Problem → Among the lines below, return each one that contains the word "agent".
== Data extracts ==
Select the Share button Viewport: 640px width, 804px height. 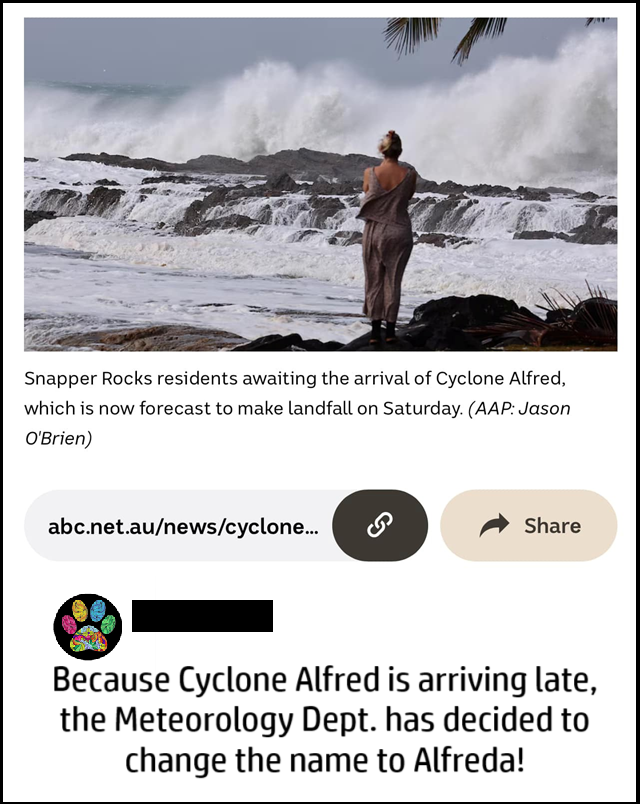pos(529,525)
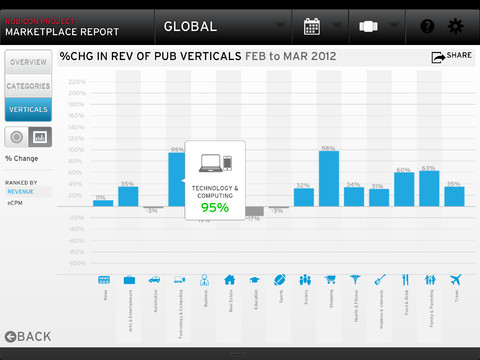Select the Education graduation cap icon
Image resolution: width=480 pixels, height=360 pixels.
click(254, 280)
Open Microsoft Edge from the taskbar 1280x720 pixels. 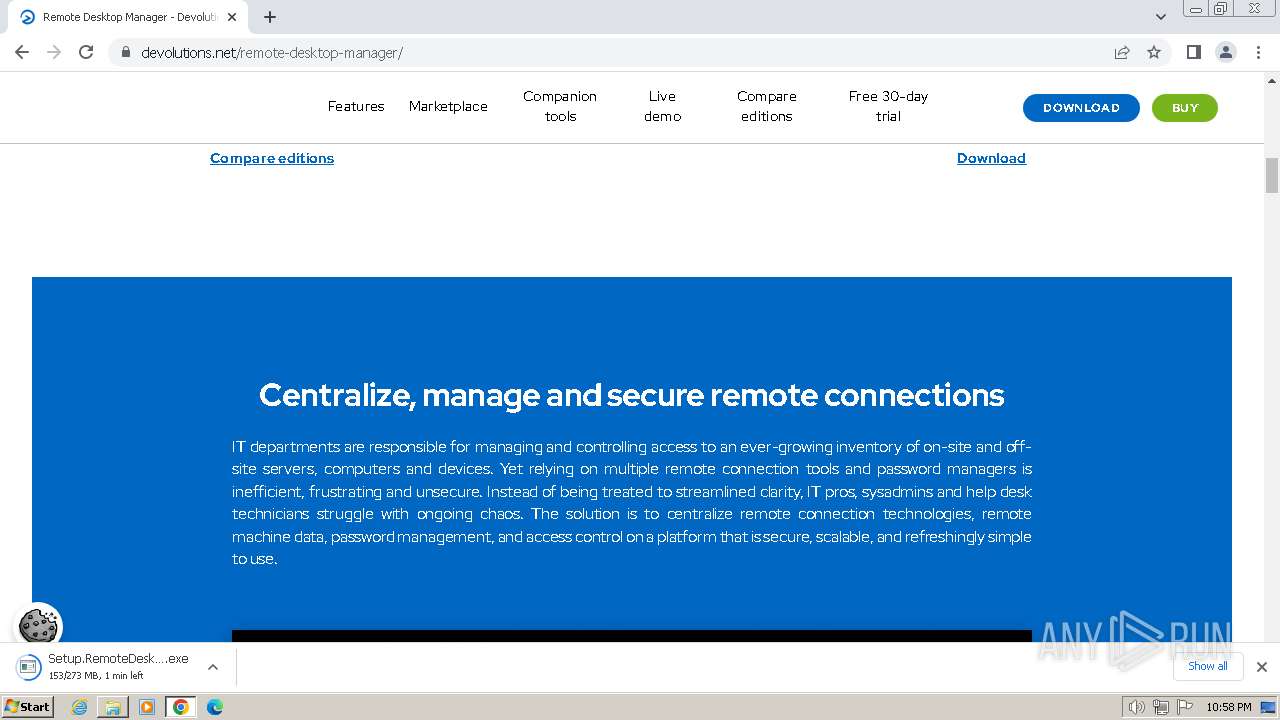tap(214, 707)
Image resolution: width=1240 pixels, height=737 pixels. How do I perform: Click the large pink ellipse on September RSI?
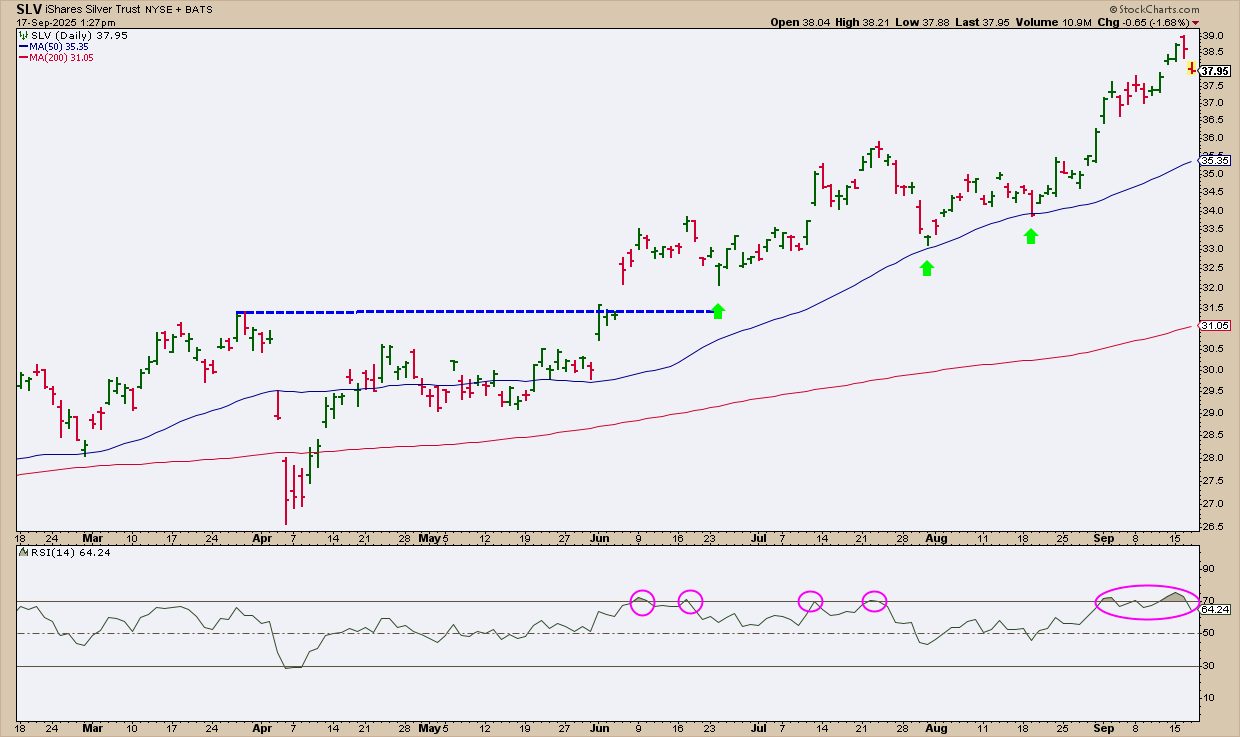[1146, 602]
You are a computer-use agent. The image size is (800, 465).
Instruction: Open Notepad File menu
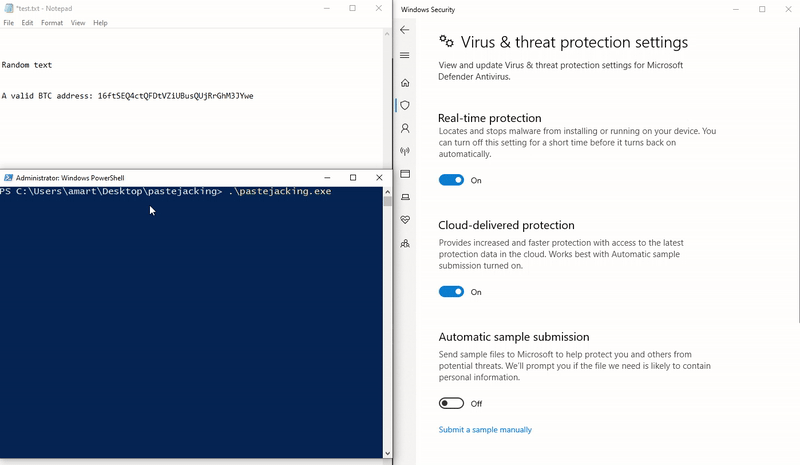(x=9, y=22)
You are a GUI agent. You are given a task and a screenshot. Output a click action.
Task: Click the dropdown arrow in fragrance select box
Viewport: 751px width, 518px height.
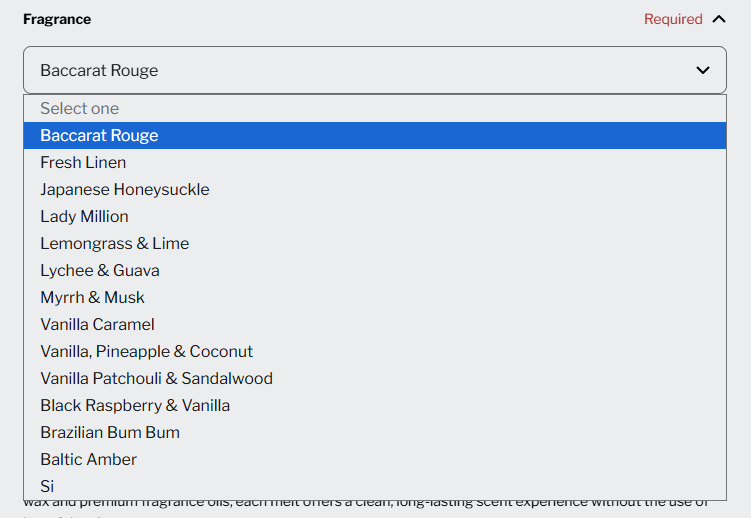click(x=702, y=70)
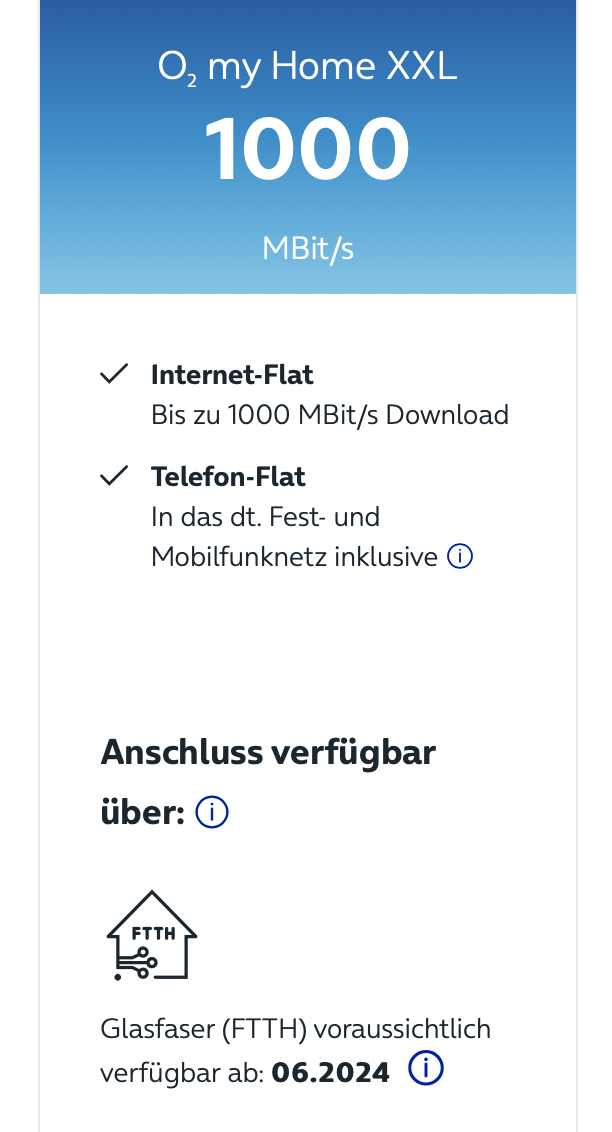Click the checkmark beside Telefon-Flat
Viewport: 612px width, 1132px height.
(115, 476)
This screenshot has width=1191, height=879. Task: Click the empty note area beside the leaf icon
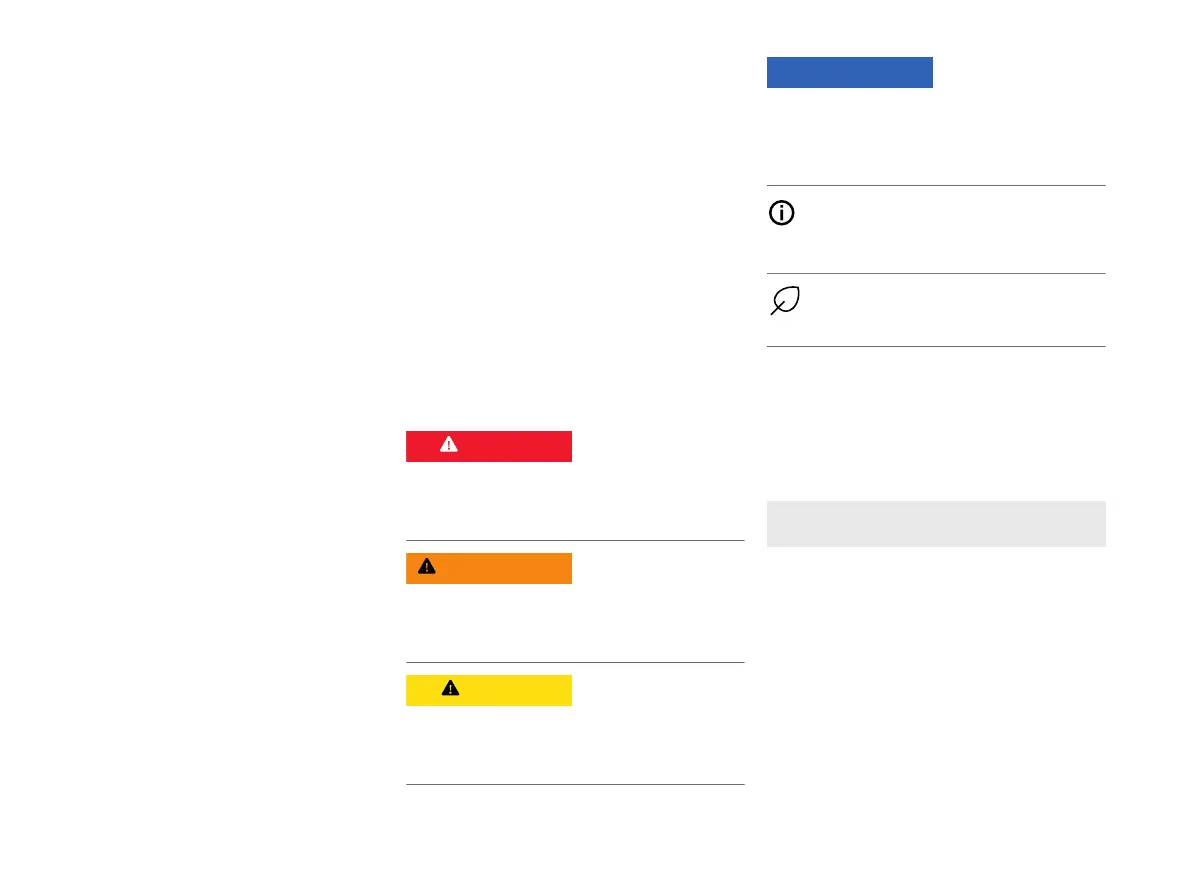[x=950, y=310]
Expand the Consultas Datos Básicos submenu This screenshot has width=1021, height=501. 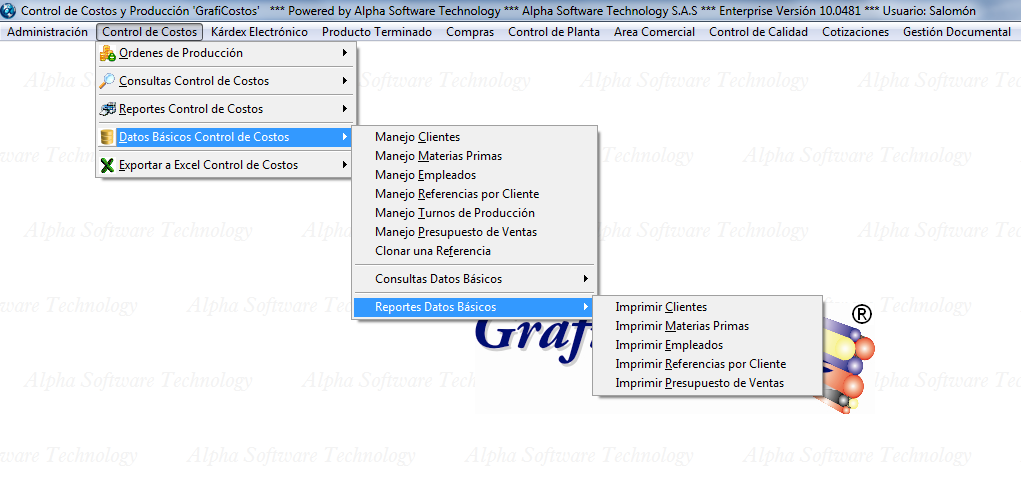(586, 279)
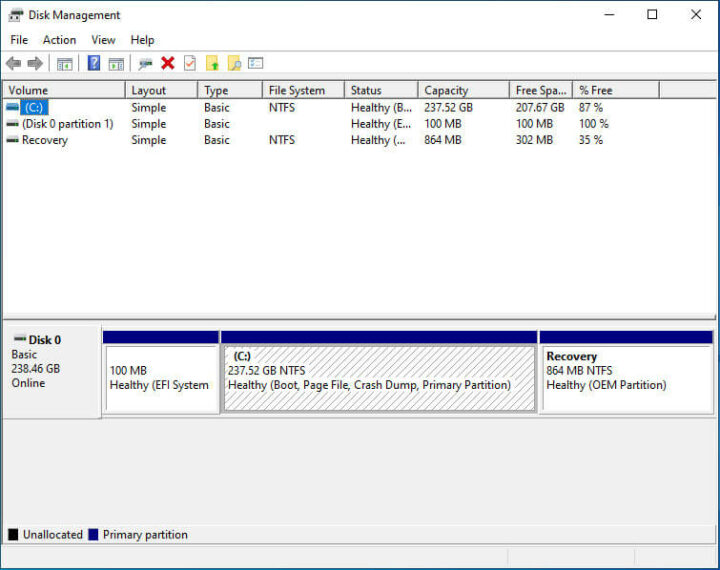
===
Written solution →
You are a computer-use agent. The image size is (800, 465).
You are a GUI agent. You are given a task and a screenshot. Output a click action.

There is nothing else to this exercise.